Below are entries to examine: work out how many lines contain the word "Enable", and give only that number.

Exercise material
______
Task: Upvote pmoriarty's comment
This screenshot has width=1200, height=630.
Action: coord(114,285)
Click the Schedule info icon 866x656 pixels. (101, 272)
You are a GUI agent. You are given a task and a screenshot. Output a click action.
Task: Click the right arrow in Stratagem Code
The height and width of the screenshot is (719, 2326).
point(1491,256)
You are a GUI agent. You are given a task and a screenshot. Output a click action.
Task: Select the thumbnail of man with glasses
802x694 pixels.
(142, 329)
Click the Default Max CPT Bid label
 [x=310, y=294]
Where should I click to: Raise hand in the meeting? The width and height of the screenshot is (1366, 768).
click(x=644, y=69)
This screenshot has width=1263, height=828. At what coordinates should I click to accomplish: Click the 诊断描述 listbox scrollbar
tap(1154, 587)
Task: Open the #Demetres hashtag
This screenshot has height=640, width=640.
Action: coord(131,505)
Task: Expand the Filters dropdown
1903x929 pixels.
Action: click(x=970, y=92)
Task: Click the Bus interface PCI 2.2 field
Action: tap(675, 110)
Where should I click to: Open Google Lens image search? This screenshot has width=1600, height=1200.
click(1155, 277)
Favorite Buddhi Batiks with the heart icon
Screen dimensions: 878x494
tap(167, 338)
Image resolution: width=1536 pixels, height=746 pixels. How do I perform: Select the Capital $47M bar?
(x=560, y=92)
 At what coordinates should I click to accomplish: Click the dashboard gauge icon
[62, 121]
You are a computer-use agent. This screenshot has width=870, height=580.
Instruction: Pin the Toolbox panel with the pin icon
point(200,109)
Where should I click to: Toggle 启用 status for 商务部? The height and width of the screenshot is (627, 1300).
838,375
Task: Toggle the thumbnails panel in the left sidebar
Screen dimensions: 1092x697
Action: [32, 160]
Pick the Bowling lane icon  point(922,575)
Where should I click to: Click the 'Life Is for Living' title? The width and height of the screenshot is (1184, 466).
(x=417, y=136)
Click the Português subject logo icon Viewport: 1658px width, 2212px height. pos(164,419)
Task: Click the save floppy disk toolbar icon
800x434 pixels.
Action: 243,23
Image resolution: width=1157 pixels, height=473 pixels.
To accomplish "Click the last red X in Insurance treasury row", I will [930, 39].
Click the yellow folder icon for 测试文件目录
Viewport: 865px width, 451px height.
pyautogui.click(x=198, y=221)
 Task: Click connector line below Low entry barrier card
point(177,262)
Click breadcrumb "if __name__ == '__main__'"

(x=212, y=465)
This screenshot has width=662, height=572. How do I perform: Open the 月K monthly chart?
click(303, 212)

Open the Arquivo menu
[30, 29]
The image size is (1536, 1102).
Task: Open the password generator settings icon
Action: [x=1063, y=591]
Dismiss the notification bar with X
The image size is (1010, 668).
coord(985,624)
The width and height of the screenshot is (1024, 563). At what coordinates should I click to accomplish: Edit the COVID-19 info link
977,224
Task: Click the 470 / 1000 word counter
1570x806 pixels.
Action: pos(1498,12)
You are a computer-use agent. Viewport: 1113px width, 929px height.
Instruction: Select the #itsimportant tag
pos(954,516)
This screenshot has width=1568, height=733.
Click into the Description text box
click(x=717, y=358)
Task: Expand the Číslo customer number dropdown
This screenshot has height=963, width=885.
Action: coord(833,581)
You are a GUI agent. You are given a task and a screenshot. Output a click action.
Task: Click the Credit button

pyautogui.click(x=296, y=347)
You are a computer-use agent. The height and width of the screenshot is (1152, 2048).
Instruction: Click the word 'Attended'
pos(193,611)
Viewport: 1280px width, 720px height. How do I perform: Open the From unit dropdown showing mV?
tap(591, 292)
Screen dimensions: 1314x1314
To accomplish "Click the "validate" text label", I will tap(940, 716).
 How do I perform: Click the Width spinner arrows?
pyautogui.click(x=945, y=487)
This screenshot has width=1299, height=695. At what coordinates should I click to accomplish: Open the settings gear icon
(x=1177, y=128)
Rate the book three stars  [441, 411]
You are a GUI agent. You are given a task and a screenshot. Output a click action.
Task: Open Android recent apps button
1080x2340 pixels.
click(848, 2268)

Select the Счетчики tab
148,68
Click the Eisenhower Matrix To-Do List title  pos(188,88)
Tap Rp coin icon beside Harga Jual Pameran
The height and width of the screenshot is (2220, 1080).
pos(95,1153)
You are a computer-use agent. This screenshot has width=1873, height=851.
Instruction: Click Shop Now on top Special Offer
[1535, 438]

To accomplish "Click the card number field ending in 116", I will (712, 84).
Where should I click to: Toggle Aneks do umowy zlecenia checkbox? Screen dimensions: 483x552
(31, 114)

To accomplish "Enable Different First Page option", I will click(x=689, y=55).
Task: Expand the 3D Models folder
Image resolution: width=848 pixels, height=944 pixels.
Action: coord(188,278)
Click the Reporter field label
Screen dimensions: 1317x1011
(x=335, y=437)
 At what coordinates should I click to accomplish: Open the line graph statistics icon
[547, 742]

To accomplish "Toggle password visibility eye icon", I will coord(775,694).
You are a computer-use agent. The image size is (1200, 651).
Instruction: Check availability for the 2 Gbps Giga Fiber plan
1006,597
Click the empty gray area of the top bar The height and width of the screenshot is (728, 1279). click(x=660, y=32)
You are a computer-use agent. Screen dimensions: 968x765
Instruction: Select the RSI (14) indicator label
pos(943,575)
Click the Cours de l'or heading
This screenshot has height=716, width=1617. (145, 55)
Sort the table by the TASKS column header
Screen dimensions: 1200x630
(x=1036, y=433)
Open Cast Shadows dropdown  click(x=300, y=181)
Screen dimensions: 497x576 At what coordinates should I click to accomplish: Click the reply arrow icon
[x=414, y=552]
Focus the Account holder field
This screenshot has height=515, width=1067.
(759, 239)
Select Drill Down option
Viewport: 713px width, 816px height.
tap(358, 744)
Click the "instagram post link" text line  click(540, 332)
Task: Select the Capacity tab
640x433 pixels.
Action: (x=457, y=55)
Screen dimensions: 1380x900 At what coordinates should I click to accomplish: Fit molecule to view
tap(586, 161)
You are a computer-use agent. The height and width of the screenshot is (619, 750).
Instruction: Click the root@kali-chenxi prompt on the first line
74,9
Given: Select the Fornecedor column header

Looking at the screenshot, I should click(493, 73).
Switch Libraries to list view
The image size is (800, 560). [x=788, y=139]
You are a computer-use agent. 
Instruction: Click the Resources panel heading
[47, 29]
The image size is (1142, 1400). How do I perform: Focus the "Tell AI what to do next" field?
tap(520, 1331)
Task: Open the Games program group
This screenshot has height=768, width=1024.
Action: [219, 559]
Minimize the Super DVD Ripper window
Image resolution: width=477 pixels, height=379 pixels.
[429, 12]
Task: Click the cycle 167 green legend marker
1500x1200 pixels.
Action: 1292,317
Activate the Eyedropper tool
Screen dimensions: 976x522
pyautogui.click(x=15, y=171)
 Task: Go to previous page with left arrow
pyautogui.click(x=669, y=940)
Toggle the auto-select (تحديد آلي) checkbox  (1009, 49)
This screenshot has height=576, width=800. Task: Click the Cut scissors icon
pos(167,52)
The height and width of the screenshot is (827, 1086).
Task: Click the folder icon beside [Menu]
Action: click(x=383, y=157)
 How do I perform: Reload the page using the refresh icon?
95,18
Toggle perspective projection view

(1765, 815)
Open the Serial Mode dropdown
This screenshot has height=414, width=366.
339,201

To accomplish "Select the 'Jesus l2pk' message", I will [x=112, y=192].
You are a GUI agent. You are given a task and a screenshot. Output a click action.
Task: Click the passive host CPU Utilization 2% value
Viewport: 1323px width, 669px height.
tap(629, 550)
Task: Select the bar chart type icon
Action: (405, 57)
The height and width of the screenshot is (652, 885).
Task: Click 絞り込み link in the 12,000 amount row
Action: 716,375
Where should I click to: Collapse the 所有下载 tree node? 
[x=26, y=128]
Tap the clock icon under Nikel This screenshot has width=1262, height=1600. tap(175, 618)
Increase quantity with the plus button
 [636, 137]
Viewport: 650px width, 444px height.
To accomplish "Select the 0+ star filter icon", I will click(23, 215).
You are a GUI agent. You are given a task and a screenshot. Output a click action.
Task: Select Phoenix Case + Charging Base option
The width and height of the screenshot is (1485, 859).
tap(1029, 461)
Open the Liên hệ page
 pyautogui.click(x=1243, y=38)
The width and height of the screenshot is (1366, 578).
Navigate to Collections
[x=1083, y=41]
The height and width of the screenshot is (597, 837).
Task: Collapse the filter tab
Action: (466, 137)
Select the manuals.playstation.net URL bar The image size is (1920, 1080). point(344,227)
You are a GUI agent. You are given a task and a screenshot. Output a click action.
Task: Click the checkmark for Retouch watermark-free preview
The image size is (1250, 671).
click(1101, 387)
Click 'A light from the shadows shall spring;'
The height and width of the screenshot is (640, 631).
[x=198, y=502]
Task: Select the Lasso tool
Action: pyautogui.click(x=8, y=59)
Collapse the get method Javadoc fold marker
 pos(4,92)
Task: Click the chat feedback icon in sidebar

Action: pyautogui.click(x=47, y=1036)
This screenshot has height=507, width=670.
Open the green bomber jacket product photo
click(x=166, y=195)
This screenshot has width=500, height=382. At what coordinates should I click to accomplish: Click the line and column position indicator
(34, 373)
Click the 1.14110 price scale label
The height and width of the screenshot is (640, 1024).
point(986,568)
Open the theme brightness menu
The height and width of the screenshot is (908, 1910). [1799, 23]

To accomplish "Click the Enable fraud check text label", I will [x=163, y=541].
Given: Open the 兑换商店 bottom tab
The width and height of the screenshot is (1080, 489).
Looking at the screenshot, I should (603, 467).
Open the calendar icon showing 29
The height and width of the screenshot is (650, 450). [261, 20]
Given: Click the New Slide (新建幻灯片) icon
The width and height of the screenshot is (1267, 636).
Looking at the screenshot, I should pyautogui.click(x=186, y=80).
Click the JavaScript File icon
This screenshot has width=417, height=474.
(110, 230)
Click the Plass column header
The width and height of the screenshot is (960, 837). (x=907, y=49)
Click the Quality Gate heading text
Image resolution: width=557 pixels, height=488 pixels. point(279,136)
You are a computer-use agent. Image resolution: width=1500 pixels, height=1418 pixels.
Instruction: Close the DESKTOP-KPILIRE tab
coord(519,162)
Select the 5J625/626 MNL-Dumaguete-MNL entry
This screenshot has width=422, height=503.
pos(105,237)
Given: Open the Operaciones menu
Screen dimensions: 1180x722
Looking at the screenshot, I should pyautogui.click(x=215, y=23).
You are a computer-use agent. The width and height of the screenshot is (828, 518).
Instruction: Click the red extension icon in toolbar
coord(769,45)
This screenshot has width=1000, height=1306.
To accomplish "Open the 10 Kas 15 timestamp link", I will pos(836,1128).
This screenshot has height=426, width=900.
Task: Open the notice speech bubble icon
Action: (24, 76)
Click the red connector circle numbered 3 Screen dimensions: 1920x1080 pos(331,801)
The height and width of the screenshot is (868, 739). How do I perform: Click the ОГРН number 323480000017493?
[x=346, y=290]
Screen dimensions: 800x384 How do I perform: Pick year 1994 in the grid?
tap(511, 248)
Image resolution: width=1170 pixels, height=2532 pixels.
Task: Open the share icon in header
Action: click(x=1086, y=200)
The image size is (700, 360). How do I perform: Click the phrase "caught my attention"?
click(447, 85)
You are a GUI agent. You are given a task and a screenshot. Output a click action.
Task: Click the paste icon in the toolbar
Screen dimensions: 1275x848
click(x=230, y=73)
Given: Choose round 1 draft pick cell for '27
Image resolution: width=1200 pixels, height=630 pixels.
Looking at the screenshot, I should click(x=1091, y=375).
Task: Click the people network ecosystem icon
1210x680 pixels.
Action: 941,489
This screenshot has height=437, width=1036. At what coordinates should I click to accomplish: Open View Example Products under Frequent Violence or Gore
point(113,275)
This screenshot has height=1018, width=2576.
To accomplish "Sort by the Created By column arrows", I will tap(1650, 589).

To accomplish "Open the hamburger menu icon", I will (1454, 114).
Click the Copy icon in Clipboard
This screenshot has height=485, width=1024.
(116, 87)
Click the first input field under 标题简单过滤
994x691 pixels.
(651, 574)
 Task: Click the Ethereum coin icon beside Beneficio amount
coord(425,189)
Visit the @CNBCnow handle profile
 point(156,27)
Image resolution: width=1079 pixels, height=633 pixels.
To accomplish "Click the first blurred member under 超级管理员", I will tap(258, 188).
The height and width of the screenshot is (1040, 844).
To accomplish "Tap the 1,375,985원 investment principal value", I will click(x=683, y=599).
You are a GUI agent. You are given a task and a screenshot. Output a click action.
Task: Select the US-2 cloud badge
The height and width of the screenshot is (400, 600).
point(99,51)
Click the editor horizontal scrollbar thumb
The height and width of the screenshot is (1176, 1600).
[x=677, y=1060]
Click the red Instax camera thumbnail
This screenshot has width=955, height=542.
______
Answer box
2